**What needs to be done:** Pull out every line of the records that contains the string "width", and list those lines in their original order.

**Data section:**
════════════════
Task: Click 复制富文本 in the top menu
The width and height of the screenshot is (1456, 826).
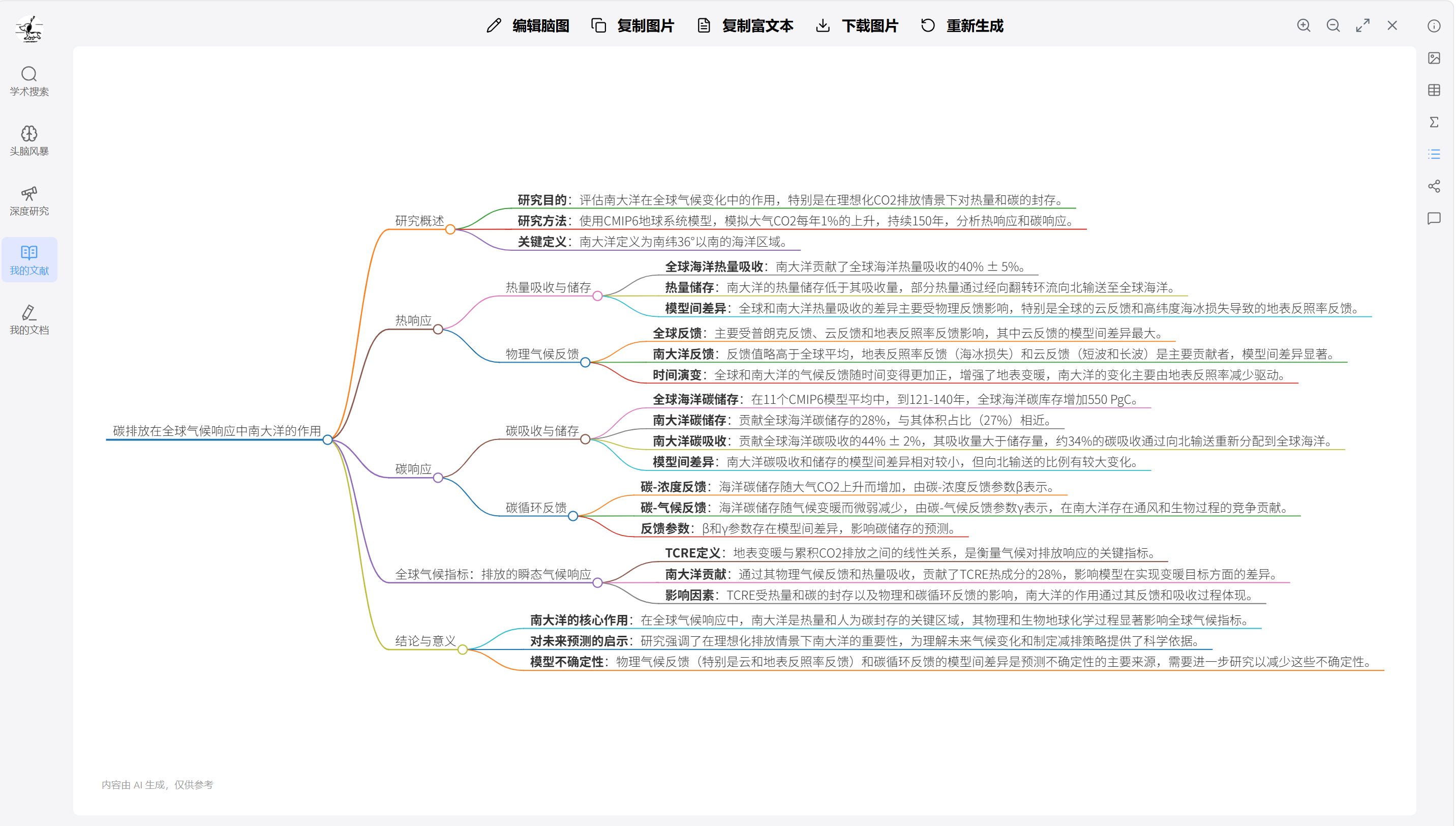Action: (757, 25)
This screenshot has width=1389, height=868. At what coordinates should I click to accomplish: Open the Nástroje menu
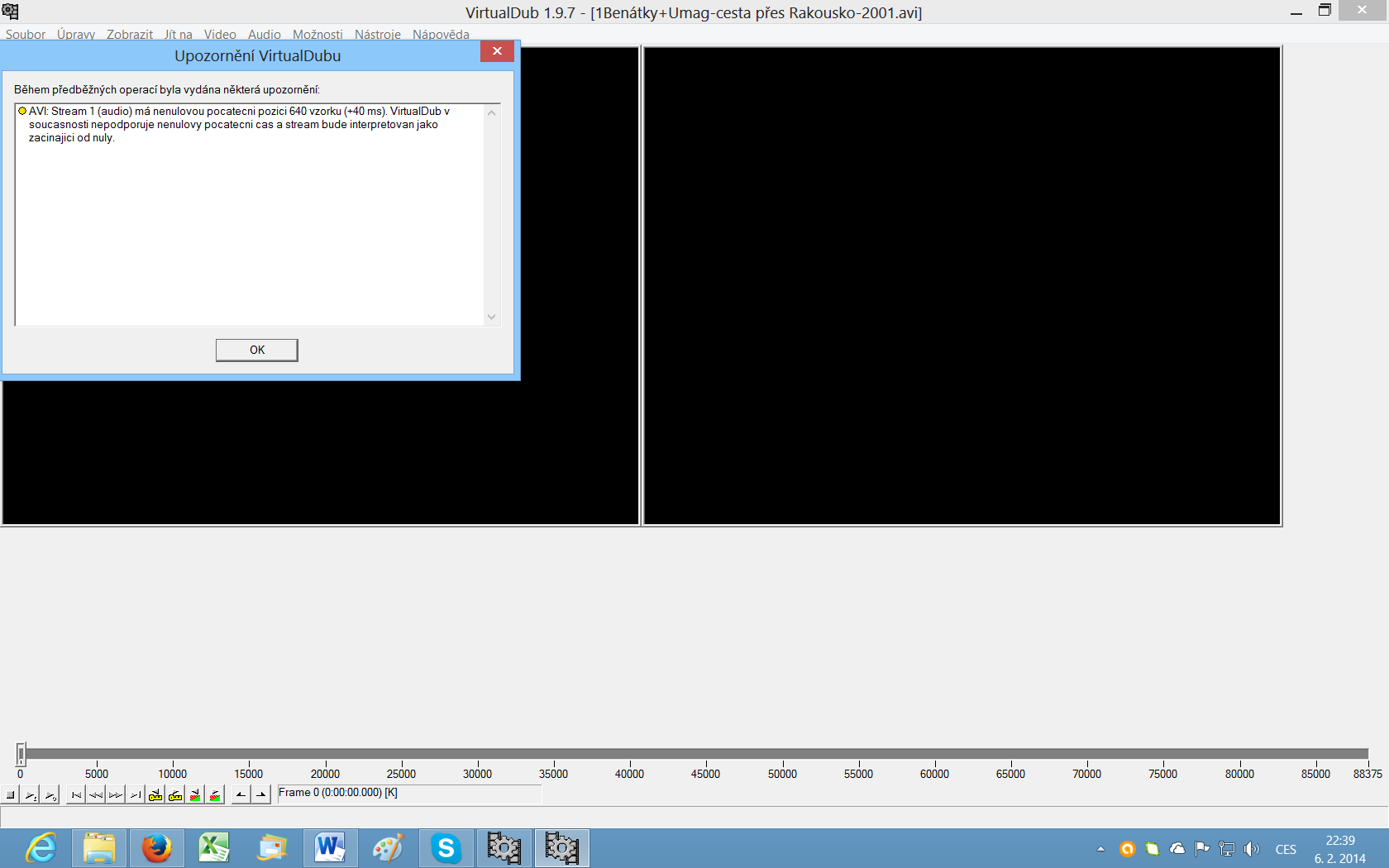[377, 35]
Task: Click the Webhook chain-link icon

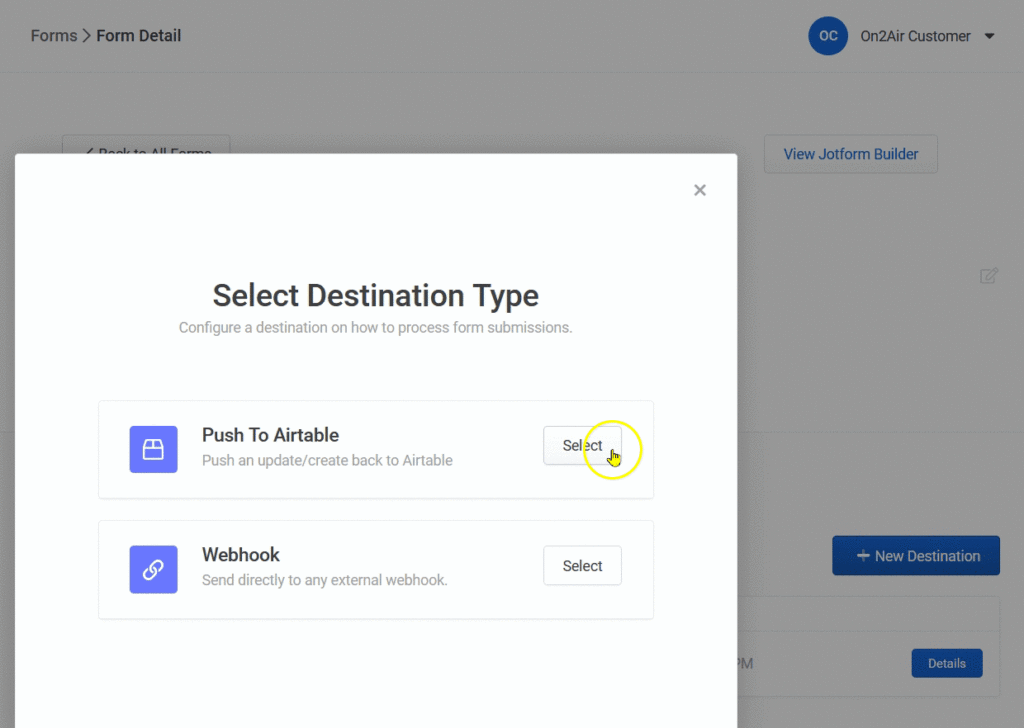Action: [x=153, y=570]
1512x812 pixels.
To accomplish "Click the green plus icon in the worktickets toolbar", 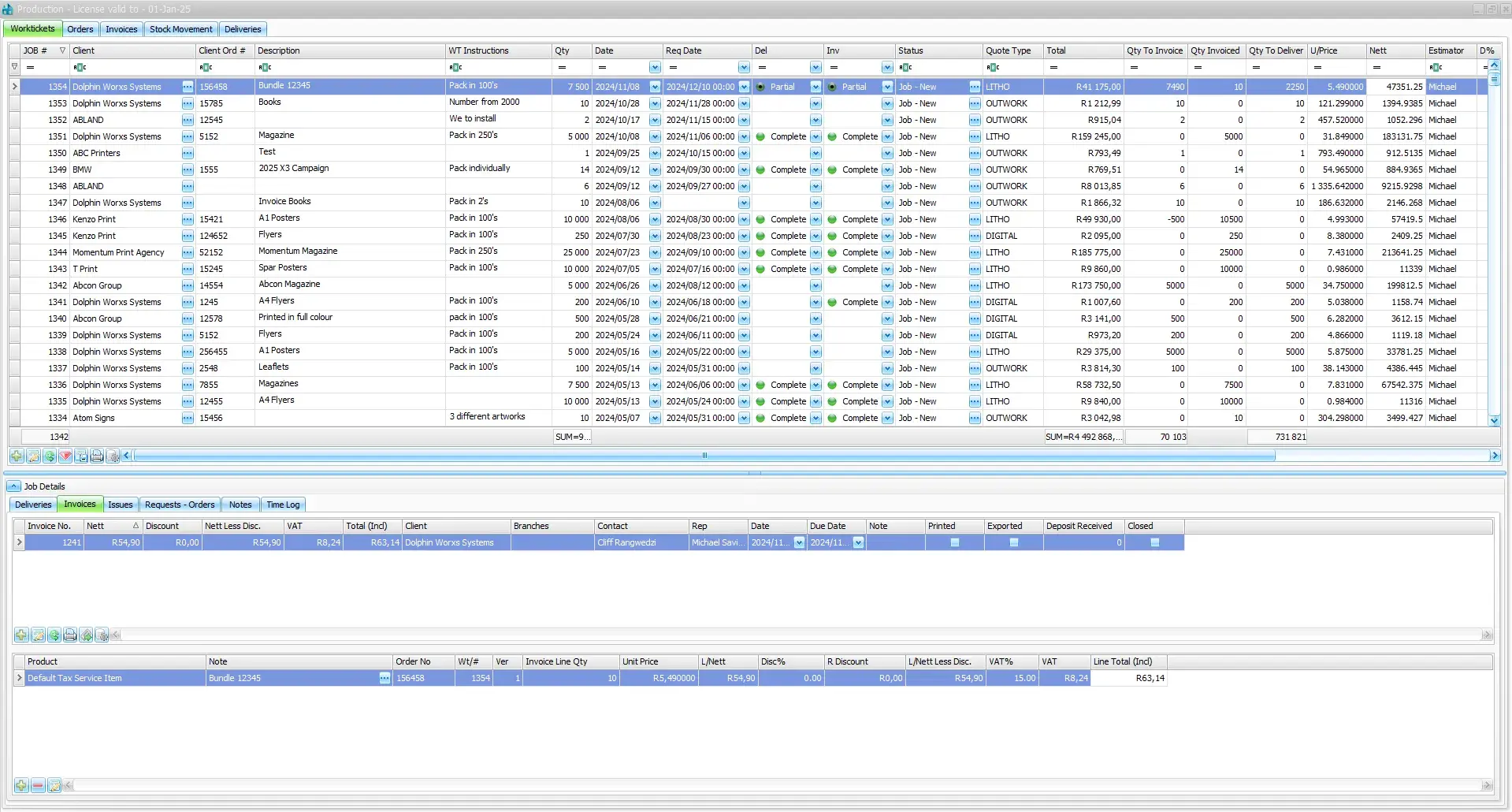I will (17, 456).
════════════════
**Result for this exercise:**
The width and height of the screenshot is (1456, 826).
This screenshot has width=1389, height=868. At what coordinates should I click to accomplish: Open the Nástroje menu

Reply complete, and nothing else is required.